GIVEN INSTRUCTION 1:
Answer these from the article on Guadeloupe villages:
(a) How many islands make up the archipelago?
(b) Which volcano do visitors climb?
(c) On the shores of which sea does Deshaies lie?
GIVEN INSTRUCTION 2: Carry on the article about beautiful villages in Guadeloupe, picking up right after its final sentence.

The 10 most beautiful villages in Guadeloupe

Basse Terre

Planning a holiday in the Caribbean? Here’s our selection of the 10 most beautiful villages in Guadeloupe, in the French West Indies!

There’s nothing like living to the rhythm of the villages of Guadeloupe to plunge you into the heart of the Caribbean! Made up of seven magnificent islands, the French archipelago of Guadeloupe seduces visitors with its unspoilt nature and vibrant Creole atmosphere.

People also come here to laze on the warm sand, to climb the Soufrière volcano, and to enjoy the lively, tropical atmosphere of the small Caribbean towns. Follow our selection of the most beautiful villages and get ready for a wonderful stay in the Caribbean!

1. Deshaies


Photo credit: Shutterstock – OkFoto

Start your tour of Guadeloupe’s villages with Deshaies. A small fishing village on the shores of the Caribbean Sea in Basse-Terre, it encapsulates all the charm of the French West Indies. Admire the colorful wooden houses, taste coconut and old rum on the terraces, and enjoy the proximity of heavenly beaches.

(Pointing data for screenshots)

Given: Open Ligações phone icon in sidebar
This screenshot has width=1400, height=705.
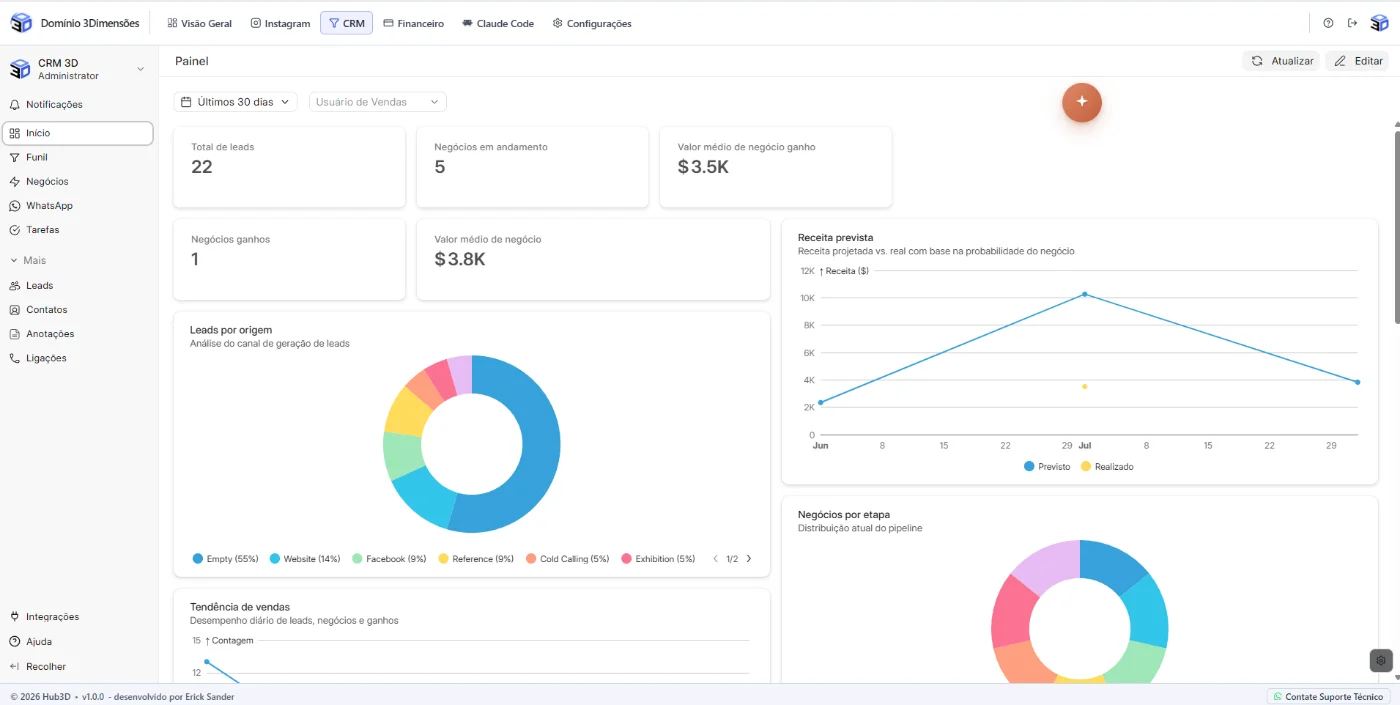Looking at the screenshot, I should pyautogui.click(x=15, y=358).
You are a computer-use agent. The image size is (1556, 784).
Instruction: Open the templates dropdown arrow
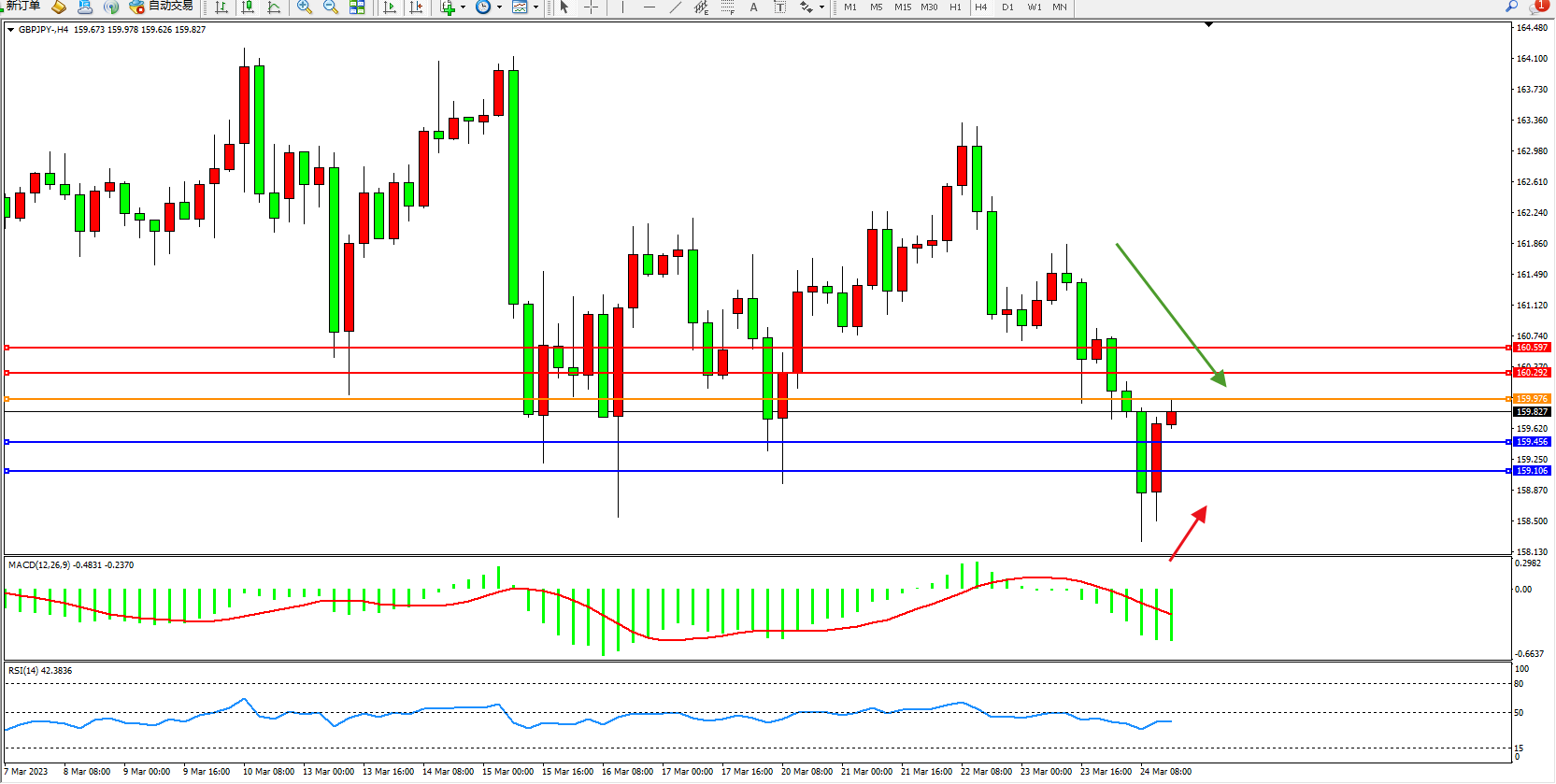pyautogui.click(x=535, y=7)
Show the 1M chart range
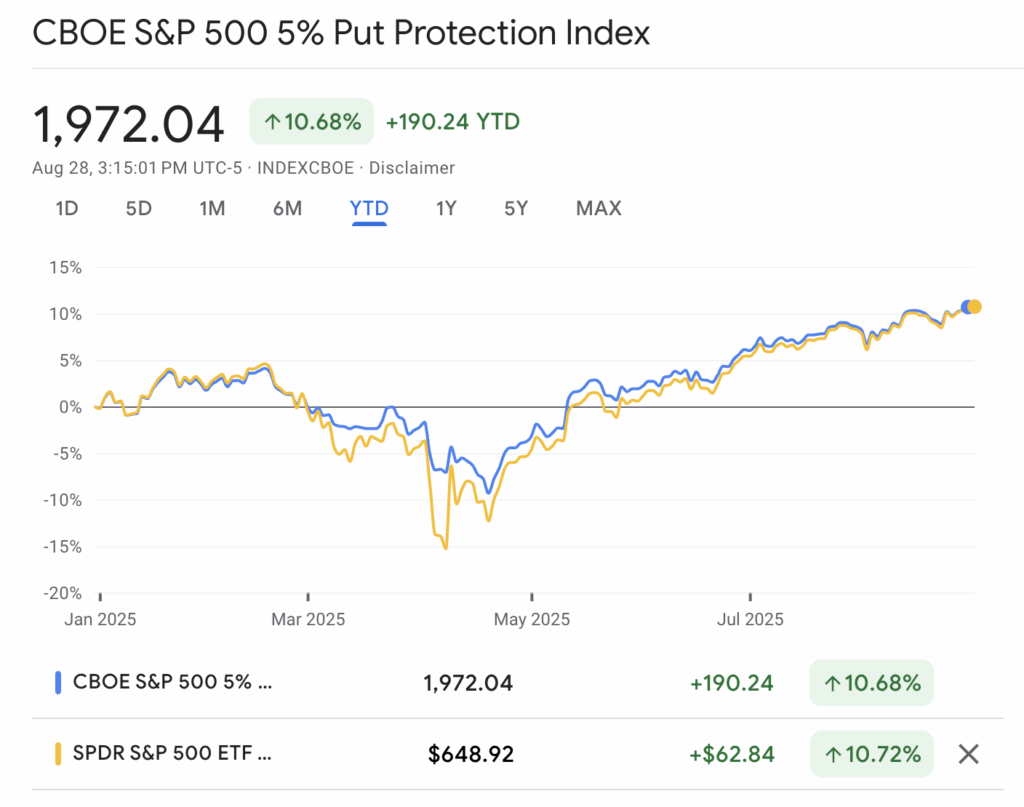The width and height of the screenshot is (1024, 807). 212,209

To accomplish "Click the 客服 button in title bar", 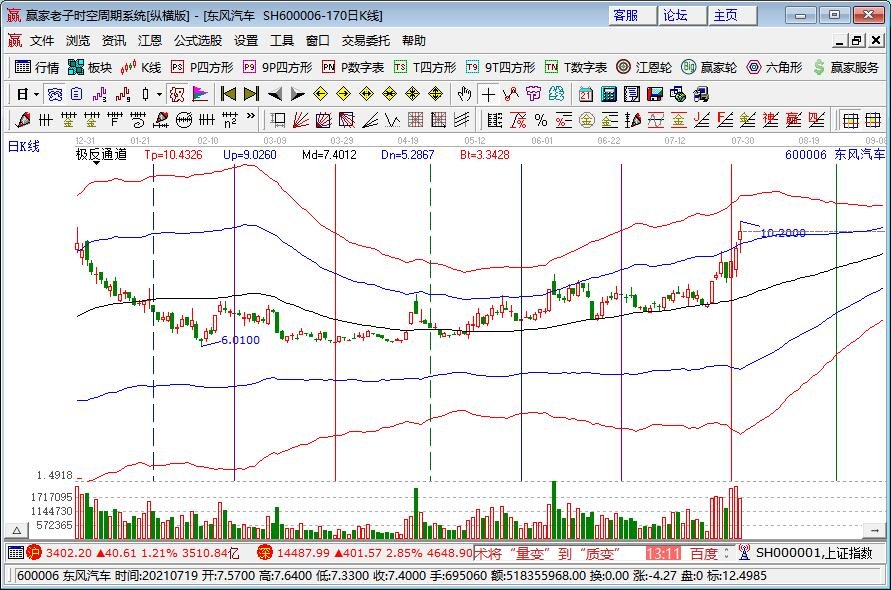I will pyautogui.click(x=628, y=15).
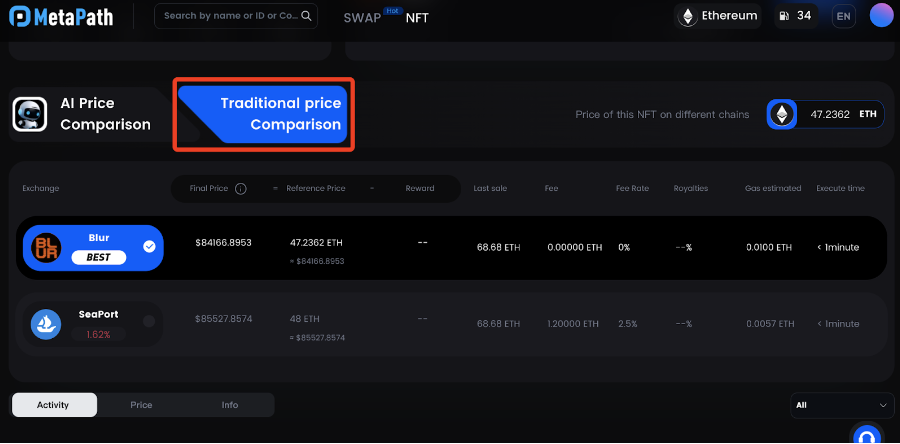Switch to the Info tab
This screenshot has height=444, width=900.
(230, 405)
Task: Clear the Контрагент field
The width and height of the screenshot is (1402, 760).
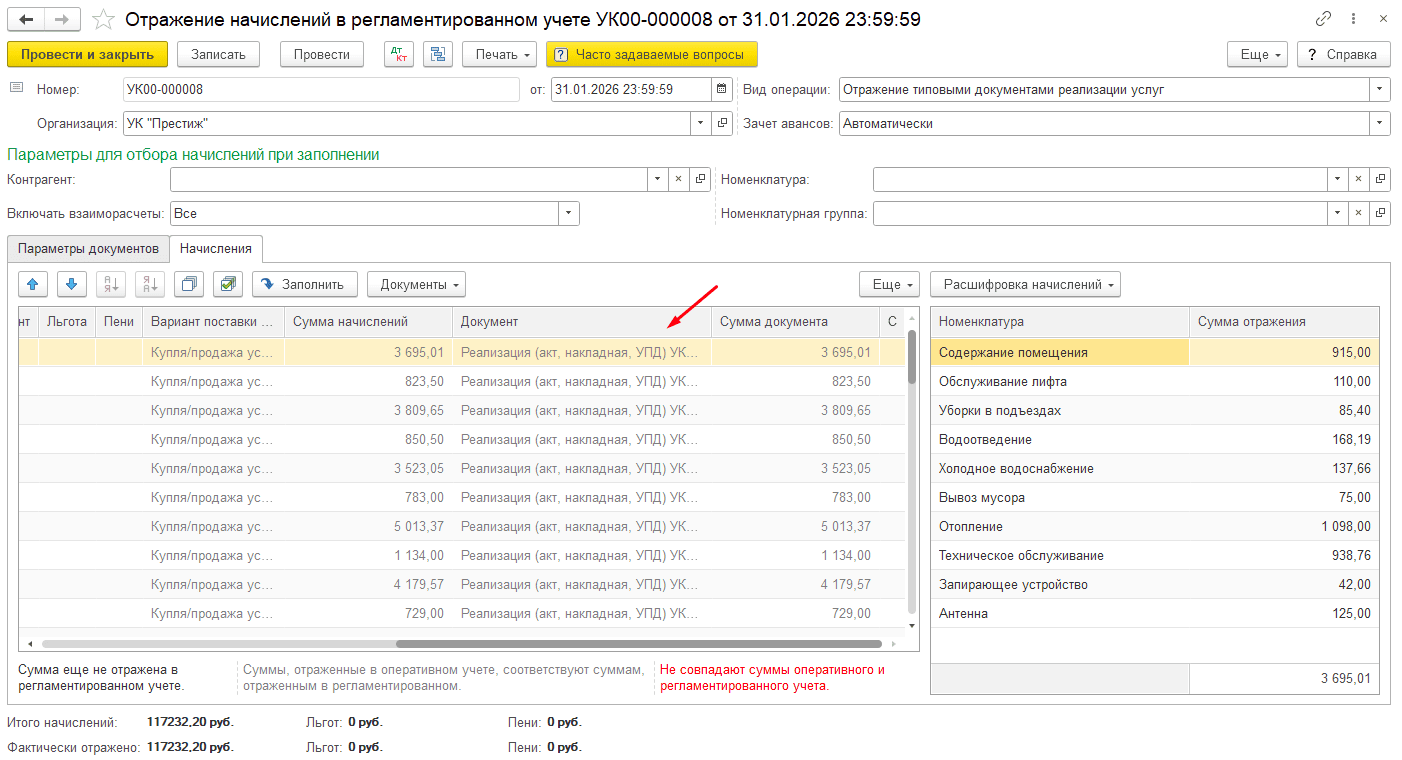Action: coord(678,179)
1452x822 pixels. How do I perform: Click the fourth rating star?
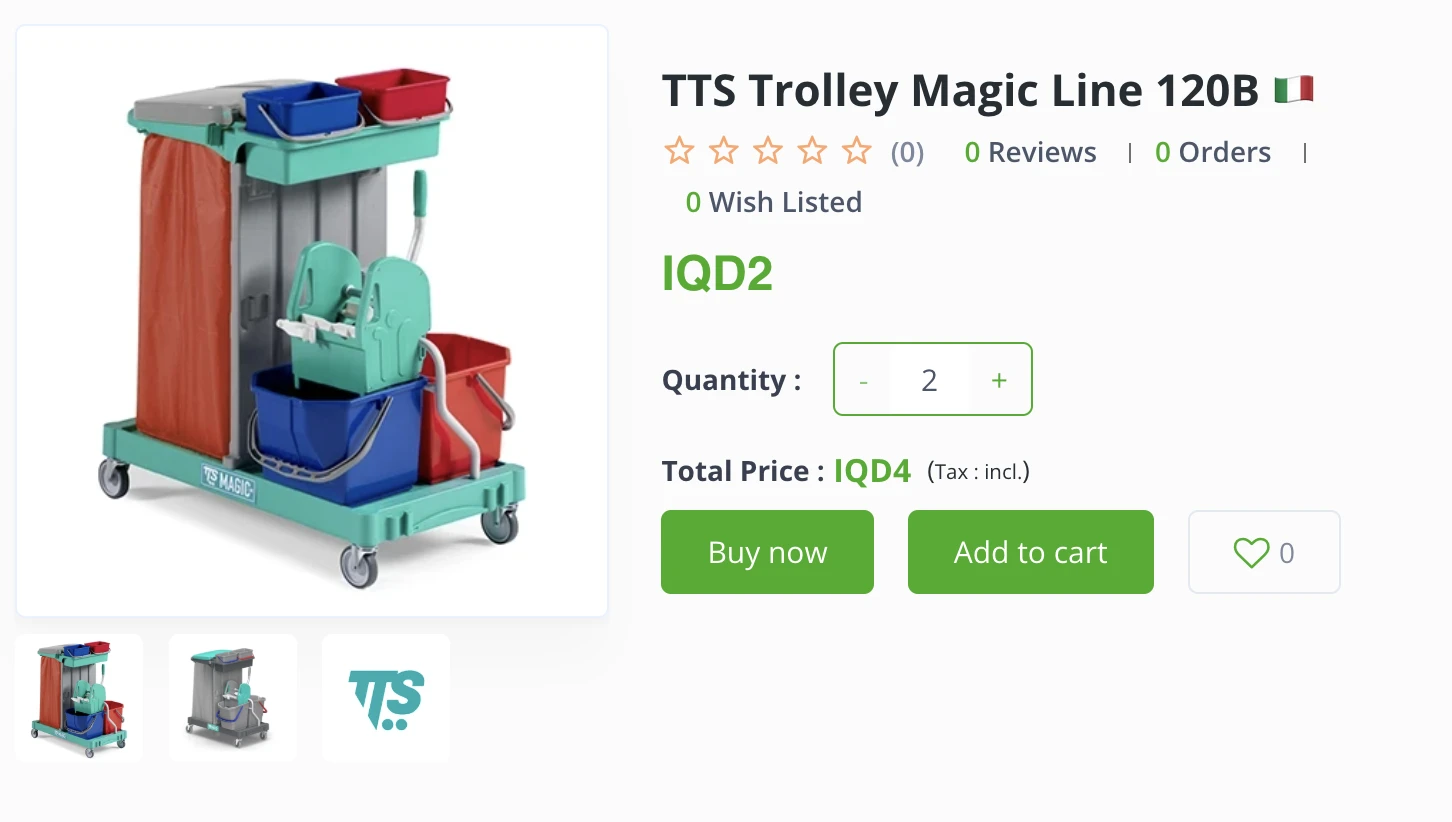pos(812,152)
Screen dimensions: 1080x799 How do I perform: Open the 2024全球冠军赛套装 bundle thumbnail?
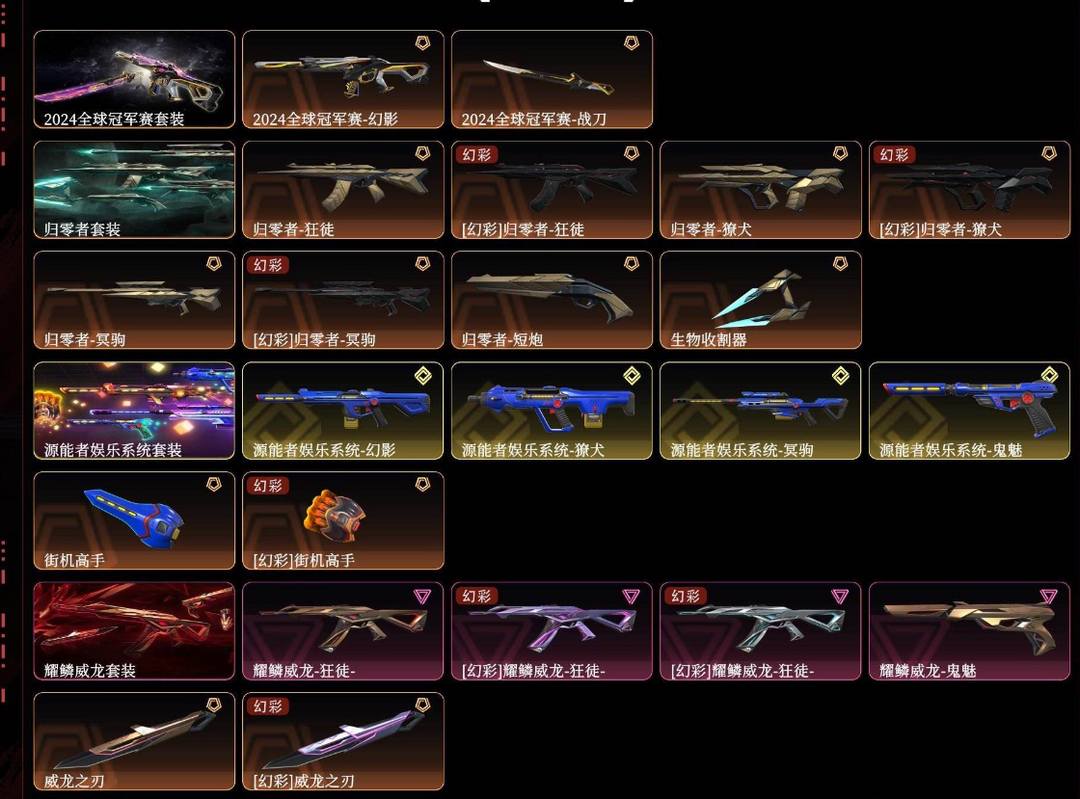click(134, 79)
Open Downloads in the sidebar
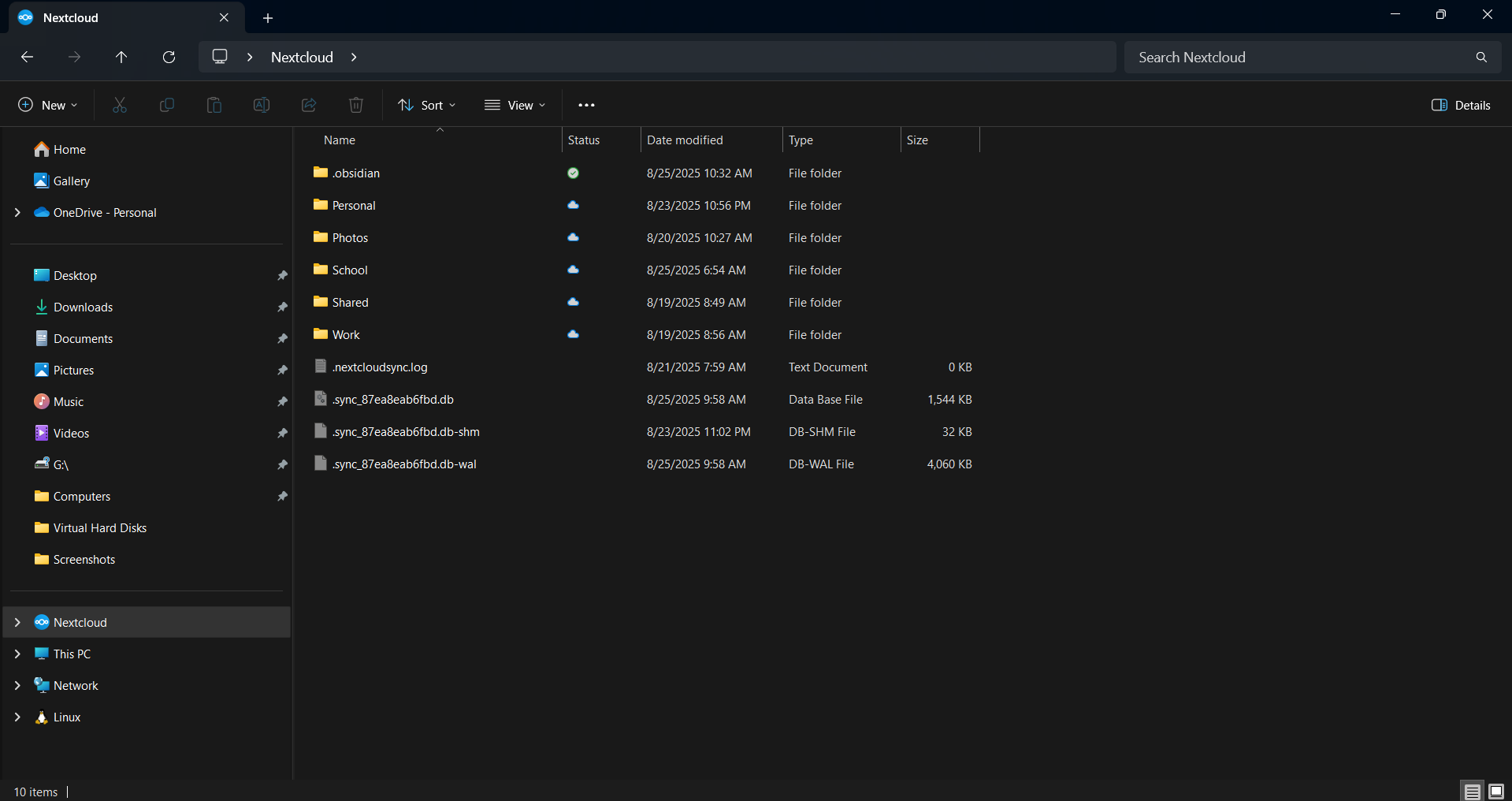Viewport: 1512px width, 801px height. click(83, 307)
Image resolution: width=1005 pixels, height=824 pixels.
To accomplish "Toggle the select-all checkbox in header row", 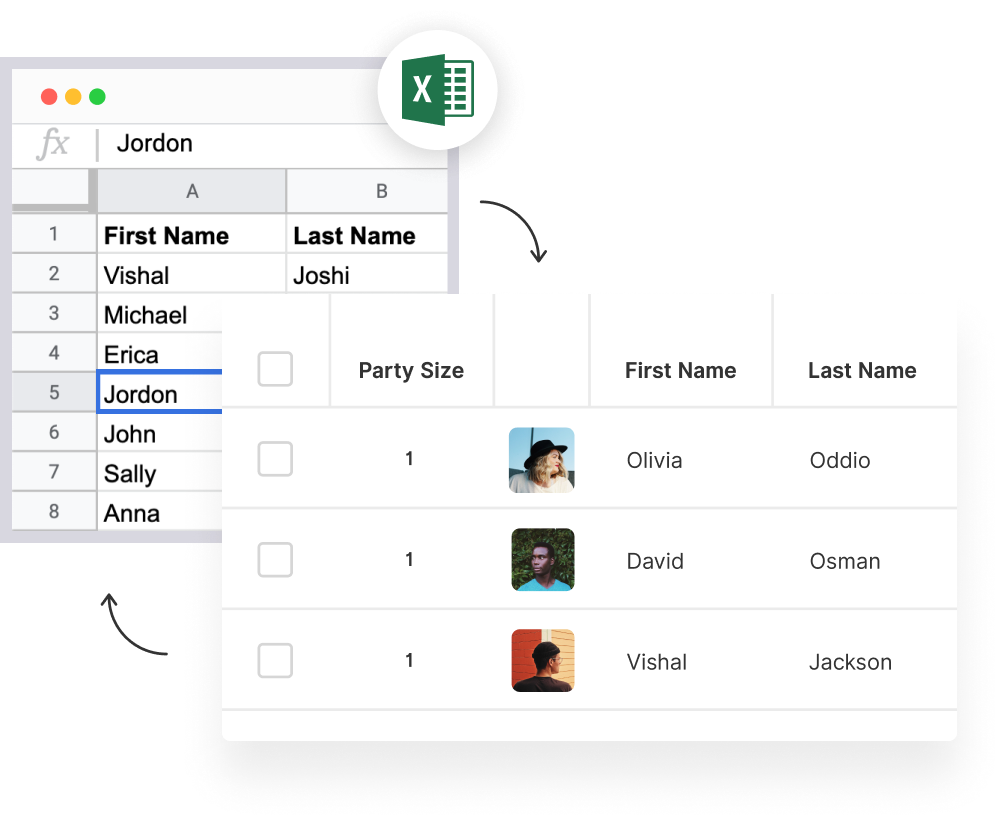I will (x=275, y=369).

FINAL RESULT 1:
(a) Seven
(b) The Soufrière volcano
(c) The Caribbean Sea

FINAL RESULT 2:
One of the village’s major attractions is its botanical garden. Located in the former Coluche estate, just before Grande-Anse beach, this must-see park in Guadeloupe gives visitors a close-up view of the archipelago’s flora and fauna.

Spread over 7 hectares, it offers visitors a variety of collections, including a palm grove, a water-lily pond, exotic birds and a beautiful 10-meter-high waterfall. You’ll learn a lot about local biodiversity! Deshaies is also an excellent starting point for a trip to the famous Grande-Anse beach, or a sailing excursion in search of dolphins.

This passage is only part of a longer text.